(Stored data)
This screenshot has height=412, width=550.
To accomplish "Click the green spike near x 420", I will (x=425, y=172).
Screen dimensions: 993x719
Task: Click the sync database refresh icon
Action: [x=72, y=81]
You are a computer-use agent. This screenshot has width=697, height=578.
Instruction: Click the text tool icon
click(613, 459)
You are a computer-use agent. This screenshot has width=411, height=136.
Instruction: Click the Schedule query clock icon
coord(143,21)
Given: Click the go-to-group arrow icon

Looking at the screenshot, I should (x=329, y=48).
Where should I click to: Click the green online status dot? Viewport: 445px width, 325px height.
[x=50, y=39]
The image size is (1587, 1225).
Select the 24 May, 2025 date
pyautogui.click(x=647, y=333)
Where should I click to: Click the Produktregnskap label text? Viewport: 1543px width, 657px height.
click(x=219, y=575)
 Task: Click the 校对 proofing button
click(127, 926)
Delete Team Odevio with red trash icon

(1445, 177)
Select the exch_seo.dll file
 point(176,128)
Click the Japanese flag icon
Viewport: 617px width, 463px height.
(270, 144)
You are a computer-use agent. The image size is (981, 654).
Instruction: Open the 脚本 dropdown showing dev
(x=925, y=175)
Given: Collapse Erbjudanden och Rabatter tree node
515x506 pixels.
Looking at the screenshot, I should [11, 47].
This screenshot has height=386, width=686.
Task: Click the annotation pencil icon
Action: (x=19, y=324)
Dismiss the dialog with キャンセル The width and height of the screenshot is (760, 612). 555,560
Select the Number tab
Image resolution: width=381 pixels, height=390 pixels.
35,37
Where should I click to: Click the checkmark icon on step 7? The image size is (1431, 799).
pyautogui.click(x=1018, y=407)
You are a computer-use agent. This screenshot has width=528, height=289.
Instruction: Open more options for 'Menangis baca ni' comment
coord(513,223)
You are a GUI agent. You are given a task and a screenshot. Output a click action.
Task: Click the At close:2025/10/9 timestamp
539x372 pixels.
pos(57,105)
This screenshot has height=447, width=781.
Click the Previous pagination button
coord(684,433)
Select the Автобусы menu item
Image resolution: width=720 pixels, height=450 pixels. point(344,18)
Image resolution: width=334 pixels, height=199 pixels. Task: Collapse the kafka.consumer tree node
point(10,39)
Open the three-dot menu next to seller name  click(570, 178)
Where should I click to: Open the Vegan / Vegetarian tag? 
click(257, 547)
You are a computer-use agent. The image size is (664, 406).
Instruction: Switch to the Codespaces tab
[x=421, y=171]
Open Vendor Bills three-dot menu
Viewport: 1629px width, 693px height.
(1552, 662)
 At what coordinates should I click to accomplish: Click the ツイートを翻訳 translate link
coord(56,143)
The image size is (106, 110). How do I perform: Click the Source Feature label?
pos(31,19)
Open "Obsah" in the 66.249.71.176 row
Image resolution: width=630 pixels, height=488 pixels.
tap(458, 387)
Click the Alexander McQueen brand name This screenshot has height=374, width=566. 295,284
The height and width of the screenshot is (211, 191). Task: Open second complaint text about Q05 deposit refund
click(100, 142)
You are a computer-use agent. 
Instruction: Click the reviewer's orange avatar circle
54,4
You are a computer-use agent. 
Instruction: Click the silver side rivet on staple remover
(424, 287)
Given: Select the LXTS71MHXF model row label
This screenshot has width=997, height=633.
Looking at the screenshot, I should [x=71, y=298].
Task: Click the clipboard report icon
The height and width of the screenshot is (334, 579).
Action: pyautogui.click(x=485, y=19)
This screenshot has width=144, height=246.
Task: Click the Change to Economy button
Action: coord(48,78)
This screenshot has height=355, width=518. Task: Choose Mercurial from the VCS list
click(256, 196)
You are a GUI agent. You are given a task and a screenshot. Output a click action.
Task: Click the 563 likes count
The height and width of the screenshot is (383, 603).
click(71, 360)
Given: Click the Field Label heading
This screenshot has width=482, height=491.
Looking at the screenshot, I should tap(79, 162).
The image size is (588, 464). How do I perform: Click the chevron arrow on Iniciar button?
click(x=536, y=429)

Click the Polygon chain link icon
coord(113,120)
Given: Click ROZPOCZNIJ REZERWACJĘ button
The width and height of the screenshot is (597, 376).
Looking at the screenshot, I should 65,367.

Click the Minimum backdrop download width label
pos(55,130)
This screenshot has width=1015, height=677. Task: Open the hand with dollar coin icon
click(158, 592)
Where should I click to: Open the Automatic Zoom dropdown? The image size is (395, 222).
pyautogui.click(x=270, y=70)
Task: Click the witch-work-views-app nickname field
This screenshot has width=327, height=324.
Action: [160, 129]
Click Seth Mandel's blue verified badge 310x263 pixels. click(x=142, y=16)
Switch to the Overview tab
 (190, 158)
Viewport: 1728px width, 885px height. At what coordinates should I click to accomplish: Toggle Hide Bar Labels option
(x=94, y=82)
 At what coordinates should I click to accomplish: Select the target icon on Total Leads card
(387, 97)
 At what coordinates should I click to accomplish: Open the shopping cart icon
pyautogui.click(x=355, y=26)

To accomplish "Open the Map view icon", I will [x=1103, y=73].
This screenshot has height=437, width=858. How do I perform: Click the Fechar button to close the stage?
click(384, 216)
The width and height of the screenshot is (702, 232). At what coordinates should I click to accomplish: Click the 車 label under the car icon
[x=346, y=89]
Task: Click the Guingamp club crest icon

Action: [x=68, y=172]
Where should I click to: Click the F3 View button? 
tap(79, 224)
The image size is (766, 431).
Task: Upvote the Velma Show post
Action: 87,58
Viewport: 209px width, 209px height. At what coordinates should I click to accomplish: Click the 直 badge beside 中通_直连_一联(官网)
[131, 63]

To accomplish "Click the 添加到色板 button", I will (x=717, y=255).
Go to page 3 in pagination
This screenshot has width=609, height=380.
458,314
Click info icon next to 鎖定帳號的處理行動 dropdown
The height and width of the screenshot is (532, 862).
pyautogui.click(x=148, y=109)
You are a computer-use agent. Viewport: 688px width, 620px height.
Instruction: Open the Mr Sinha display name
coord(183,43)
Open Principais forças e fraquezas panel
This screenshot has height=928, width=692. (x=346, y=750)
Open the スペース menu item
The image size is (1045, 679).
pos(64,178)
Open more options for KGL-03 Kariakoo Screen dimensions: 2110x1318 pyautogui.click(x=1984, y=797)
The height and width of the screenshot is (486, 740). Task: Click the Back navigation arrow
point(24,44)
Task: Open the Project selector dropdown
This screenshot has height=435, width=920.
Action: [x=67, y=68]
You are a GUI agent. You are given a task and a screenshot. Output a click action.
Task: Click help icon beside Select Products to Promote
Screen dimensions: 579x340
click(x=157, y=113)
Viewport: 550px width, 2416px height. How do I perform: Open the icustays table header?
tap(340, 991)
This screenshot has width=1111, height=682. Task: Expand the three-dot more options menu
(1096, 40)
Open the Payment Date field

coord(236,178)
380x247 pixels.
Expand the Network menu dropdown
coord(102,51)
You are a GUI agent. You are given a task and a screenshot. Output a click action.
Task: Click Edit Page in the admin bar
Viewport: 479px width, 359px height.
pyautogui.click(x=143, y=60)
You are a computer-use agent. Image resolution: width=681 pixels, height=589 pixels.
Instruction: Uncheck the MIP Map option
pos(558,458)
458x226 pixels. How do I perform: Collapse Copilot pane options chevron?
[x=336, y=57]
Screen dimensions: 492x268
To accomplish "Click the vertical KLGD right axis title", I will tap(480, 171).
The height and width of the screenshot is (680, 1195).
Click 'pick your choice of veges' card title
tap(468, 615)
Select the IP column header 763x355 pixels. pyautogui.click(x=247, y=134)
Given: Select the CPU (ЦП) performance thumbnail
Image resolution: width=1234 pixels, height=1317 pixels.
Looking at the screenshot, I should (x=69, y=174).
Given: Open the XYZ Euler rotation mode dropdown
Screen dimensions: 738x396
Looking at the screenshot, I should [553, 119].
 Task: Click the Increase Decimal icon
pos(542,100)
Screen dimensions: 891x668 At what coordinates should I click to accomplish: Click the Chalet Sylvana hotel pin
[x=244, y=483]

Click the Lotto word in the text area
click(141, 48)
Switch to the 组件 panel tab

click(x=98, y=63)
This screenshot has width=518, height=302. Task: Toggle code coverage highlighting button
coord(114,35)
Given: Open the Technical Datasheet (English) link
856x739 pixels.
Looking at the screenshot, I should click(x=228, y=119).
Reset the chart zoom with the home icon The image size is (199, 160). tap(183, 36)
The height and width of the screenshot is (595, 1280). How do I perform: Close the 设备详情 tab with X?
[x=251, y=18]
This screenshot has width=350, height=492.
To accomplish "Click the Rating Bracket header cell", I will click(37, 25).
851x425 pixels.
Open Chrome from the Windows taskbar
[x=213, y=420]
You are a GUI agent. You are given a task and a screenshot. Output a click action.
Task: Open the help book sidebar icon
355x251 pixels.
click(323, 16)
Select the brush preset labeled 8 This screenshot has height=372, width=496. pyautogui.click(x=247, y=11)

→ Your instructions: Beginning with the first line above, could you copy every line exactly, up to and including the one with "Given: Collapse Erbjudanden"?

→ Answer below:
This screenshot has height=412, width=550.
To accomplish "Click the green spike near x 420", I will (x=425, y=172).
Screen dimensions: 993x719
Task: Click the sync database refresh icon
Action: [x=72, y=81]
You are a computer-use agent. This screenshot has width=697, height=578.
Instruction: Click the text tool icon
click(613, 459)
You are a computer-use agent. This screenshot has width=411, height=136.
Instruction: Click the Schedule query clock icon
coord(143,21)
Given: Click the go-to-group arrow icon

Looking at the screenshot, I should (x=329, y=48).
Where should I click to: Click the green online status dot? Viewport: 445px width, 325px height.
[x=50, y=39]
The image size is (1587, 1225).
Select the 24 May, 2025 date
pyautogui.click(x=647, y=333)
Where should I click to: Click the Produktregnskap label text? Viewport: 1543px width, 657px height.
click(x=219, y=575)
 Task: Click the 校对 proofing button
click(127, 926)
Delete Team Odevio with red trash icon

(1445, 177)
Select the exch_seo.dll file
 point(176,128)
Click the Japanese flag icon
Viewport: 617px width, 463px height.
(270, 144)
You are a computer-use agent. The image size is (981, 654).
Instruction: Open the 脚本 dropdown showing dev
(x=925, y=175)
Given: Collapse Erbjudanden och Rabatter tree node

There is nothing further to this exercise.